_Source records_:
+===+

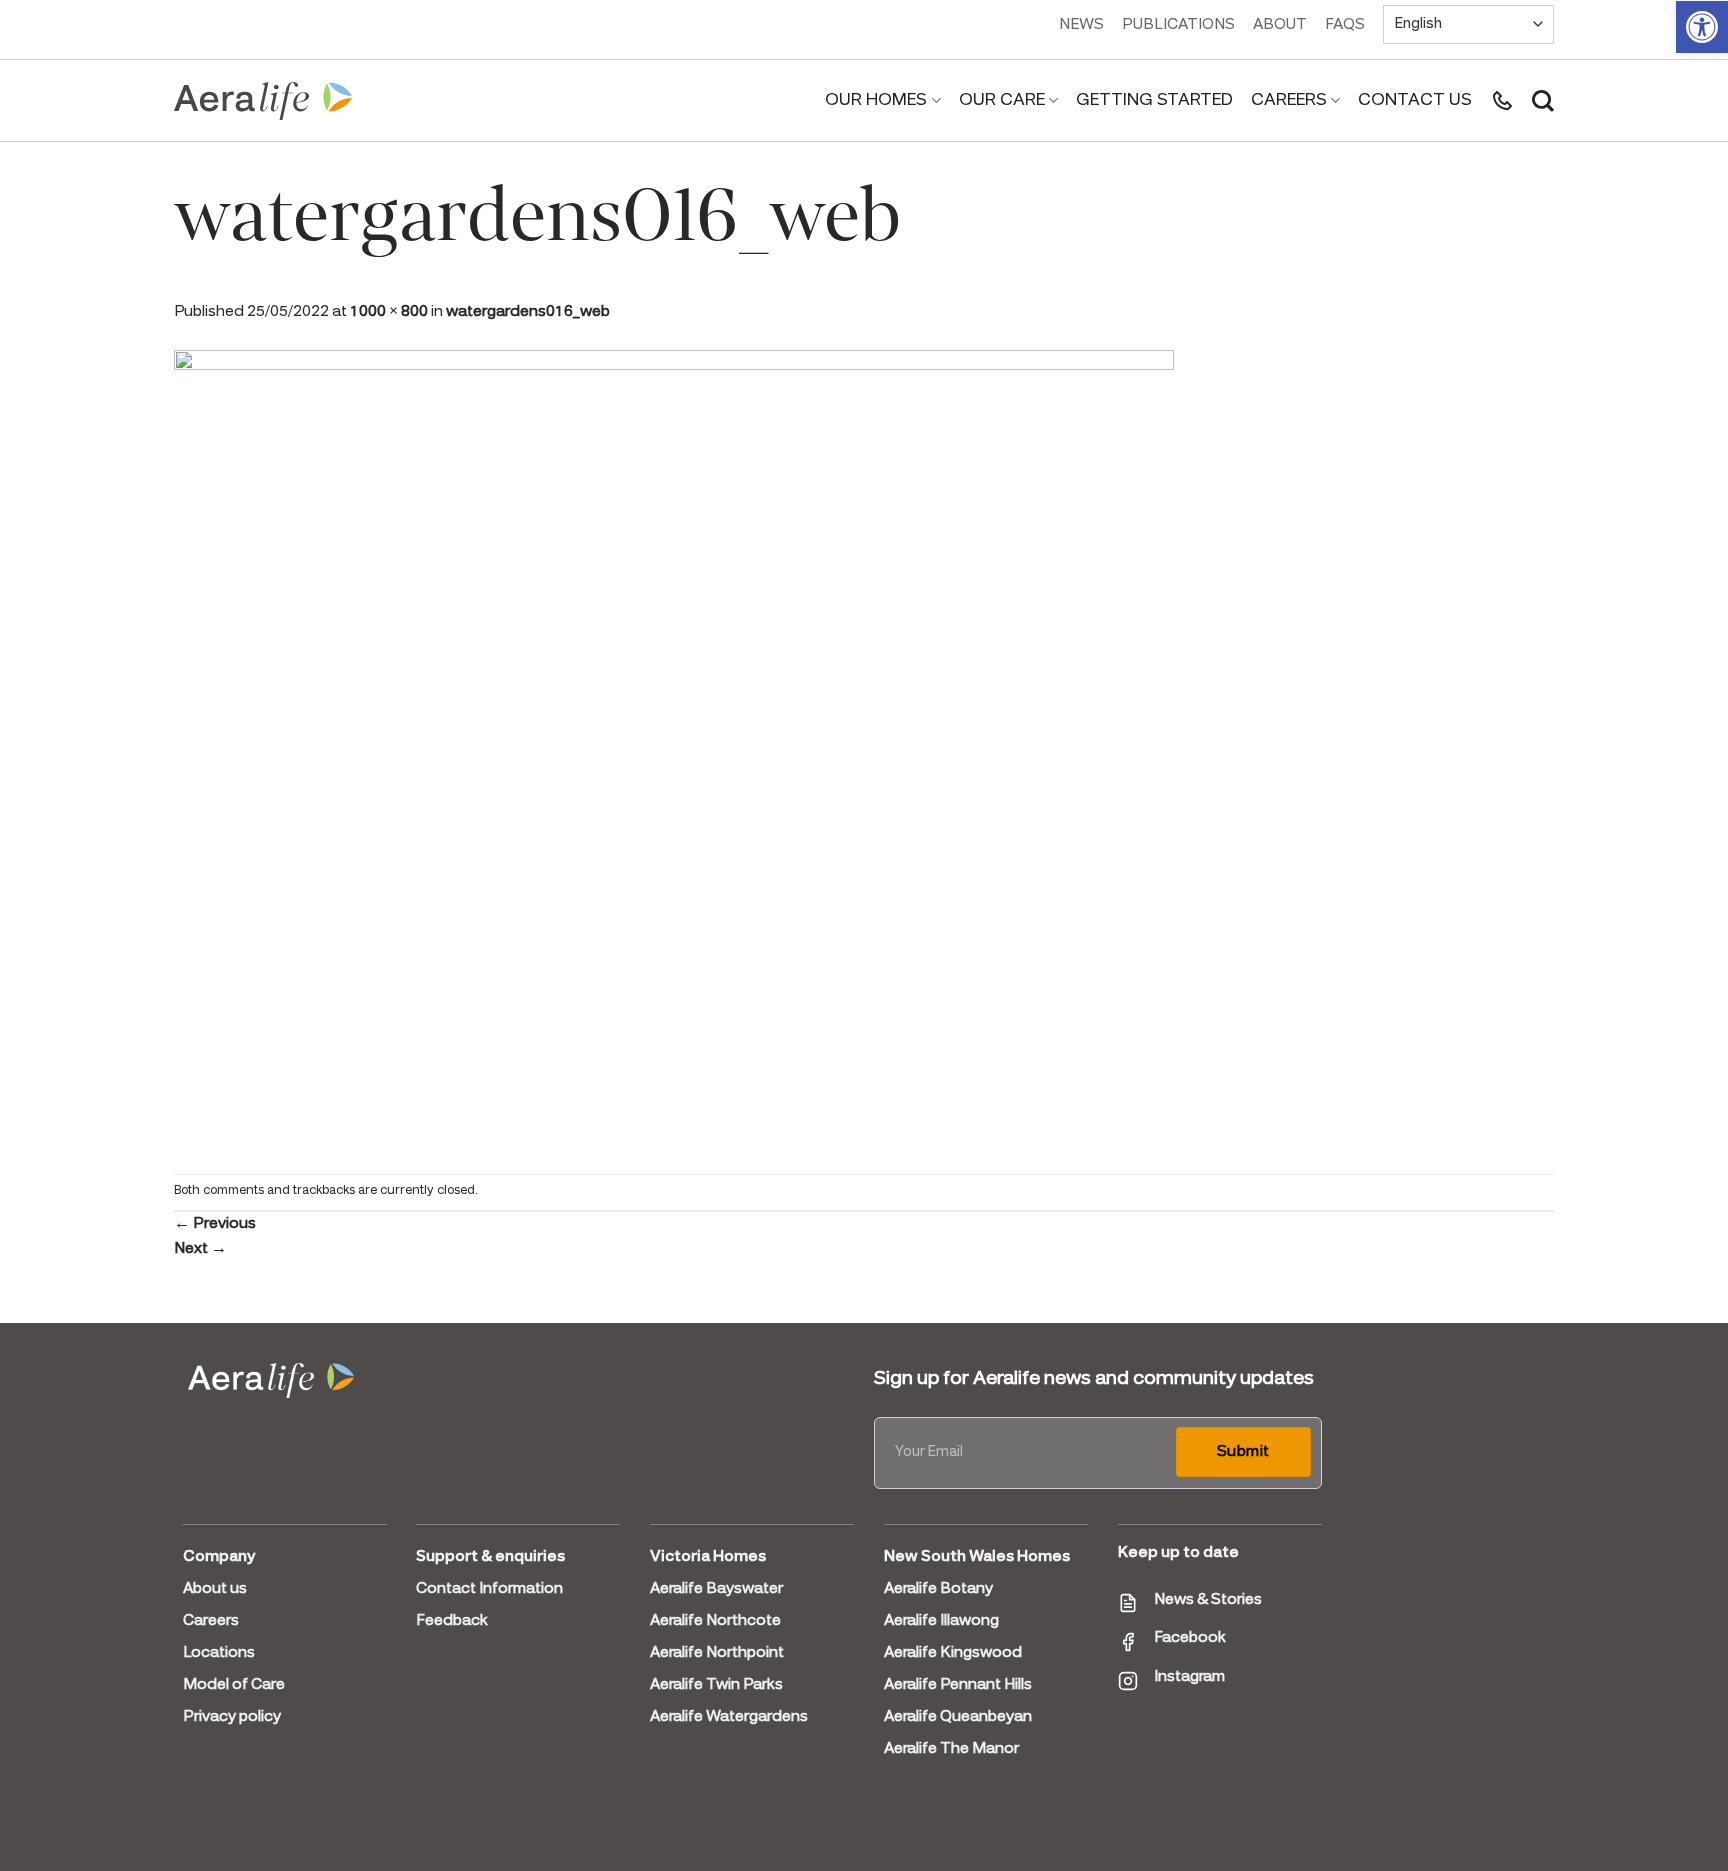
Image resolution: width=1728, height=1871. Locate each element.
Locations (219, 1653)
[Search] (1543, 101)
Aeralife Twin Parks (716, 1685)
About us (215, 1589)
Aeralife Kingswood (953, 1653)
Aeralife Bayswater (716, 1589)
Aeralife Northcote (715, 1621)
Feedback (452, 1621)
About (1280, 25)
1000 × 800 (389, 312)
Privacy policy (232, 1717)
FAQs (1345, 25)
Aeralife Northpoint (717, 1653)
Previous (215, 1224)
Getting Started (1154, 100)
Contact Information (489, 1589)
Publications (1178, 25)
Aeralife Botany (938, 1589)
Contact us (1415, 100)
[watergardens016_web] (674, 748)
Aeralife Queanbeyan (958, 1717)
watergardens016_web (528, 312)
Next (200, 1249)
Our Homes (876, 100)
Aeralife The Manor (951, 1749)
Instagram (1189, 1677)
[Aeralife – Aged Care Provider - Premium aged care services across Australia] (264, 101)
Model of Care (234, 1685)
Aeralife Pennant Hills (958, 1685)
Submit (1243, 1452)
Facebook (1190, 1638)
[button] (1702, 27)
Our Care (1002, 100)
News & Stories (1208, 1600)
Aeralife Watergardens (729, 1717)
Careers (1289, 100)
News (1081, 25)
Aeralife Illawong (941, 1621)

+===+

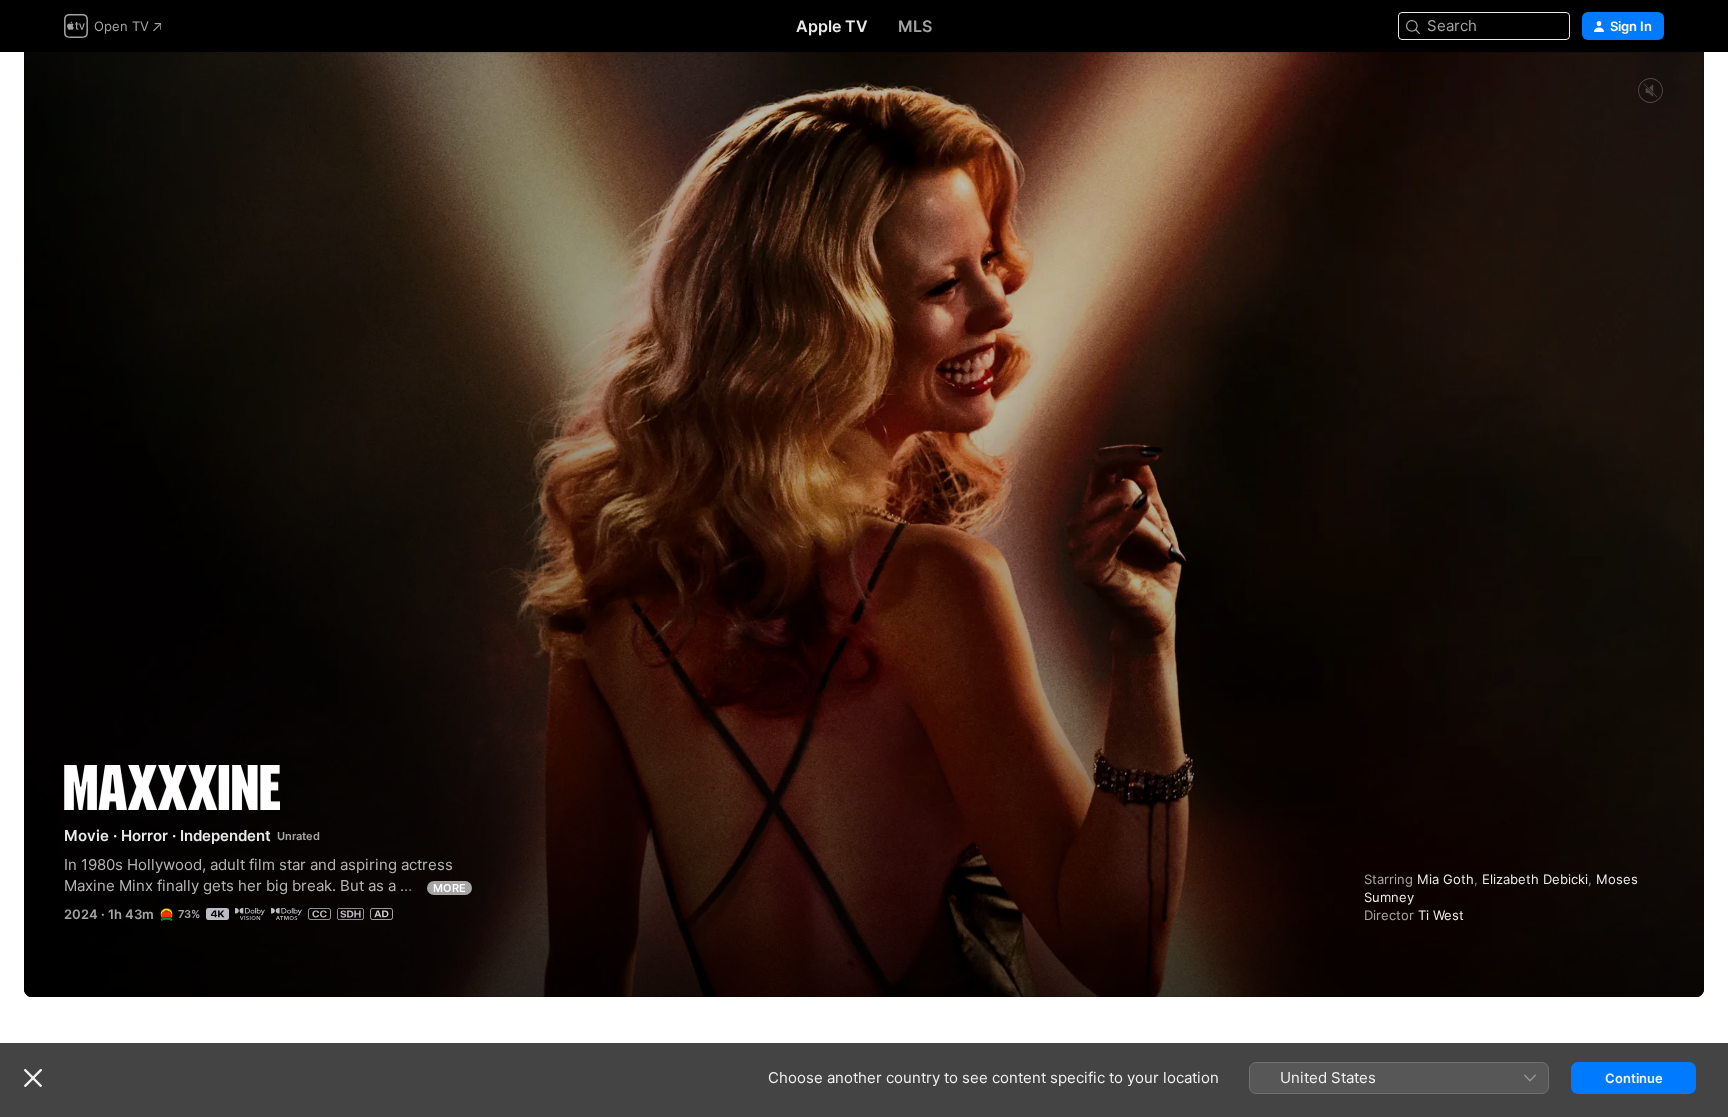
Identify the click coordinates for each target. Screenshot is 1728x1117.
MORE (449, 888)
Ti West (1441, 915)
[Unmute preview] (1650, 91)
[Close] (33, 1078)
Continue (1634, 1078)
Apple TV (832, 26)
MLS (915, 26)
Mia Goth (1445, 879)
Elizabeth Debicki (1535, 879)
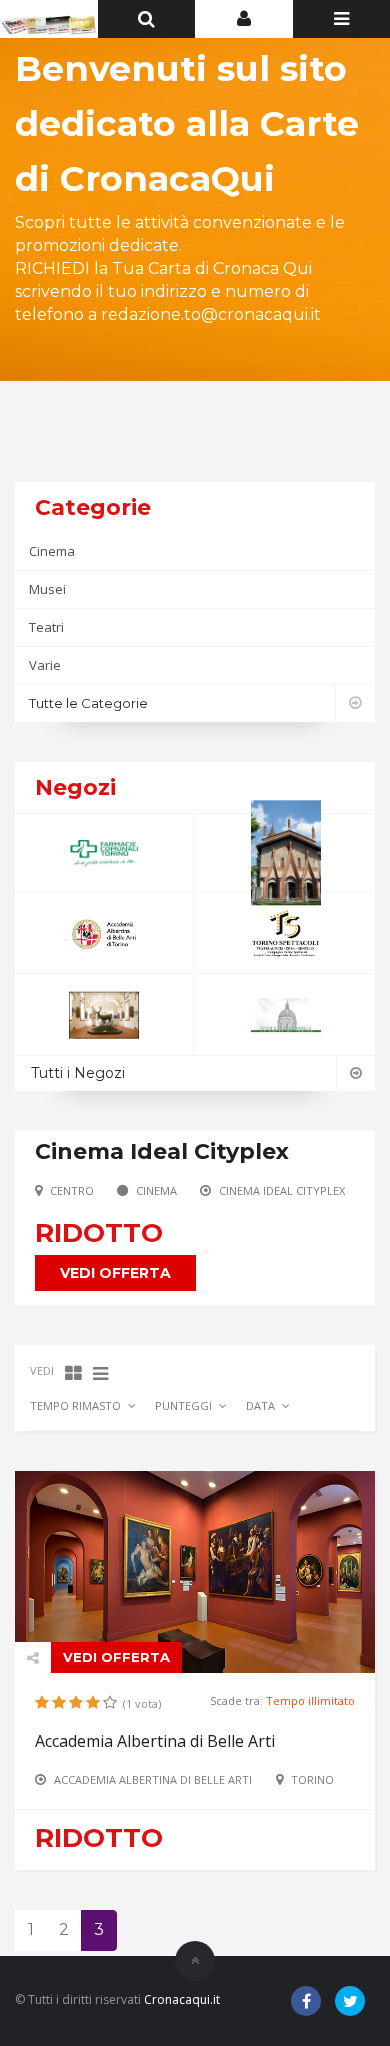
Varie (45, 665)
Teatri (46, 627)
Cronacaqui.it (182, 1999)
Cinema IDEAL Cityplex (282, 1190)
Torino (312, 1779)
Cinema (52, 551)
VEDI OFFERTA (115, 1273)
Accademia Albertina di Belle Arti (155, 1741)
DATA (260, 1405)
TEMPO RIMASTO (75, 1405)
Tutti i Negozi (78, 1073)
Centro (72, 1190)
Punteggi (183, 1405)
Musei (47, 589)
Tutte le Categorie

+===+

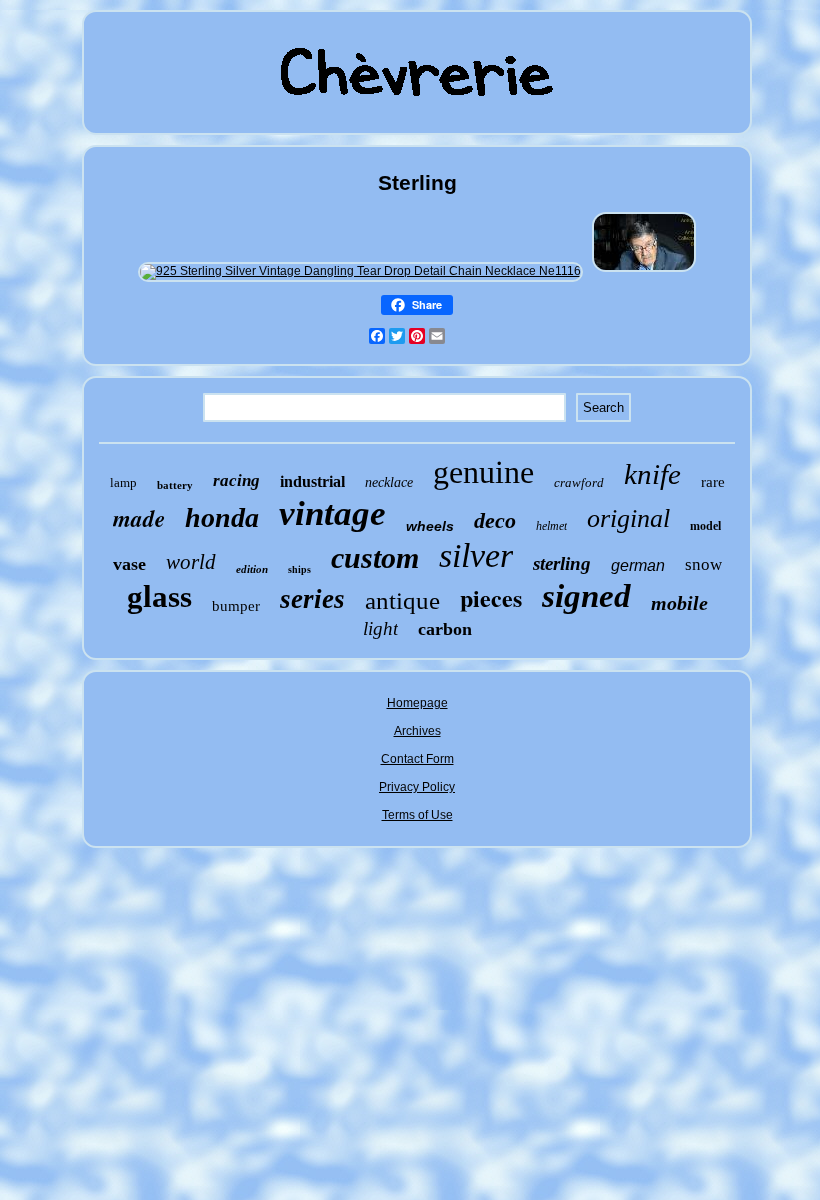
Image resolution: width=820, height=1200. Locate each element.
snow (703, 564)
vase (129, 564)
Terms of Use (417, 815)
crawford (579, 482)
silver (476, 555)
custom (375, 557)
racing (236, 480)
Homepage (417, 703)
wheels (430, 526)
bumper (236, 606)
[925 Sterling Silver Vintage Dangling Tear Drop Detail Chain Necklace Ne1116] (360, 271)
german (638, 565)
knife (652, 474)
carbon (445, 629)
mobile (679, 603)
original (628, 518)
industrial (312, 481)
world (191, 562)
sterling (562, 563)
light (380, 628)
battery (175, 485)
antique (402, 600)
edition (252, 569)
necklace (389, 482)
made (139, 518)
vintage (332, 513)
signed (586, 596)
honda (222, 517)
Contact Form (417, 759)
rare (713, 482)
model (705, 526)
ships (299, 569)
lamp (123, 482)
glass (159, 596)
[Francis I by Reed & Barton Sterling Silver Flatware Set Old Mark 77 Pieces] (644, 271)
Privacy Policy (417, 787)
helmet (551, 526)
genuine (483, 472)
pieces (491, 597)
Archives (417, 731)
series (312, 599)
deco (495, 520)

+===+

_Instructions to follow_: Look above for the line with "Homepage (417, 703)" and the line with "deco (495, 520)". Retype those two lines and every line between them exactly, adding nothing.

_Answer box_:
Homepage (417, 703)
wheels (430, 526)
bumper (236, 606)
[925 Sterling Silver Vintage Dangling Tear Drop Detail Chain Necklace Ne1116] (360, 271)
german (638, 565)
knife (652, 474)
carbon (445, 629)
mobile (679, 603)
original (628, 518)
industrial (312, 481)
world (191, 562)
sterling (562, 563)
light (380, 628)
battery (175, 485)
antique (402, 600)
edition (252, 569)
necklace (389, 482)
made (139, 518)
vintage (332, 513)
signed (586, 596)
honda (222, 517)
Contact Form (417, 759)
rare (713, 482)
model (705, 526)
ships (299, 569)
lamp (123, 482)
glass (159, 596)
[Francis I by Reed & Barton Sterling Silver Flatware Set Old Mark 77 Pieces] (644, 271)
Privacy Policy (417, 787)
helmet (551, 526)
genuine (483, 472)
pieces (491, 597)
Archives (417, 731)
series (312, 599)
deco (495, 520)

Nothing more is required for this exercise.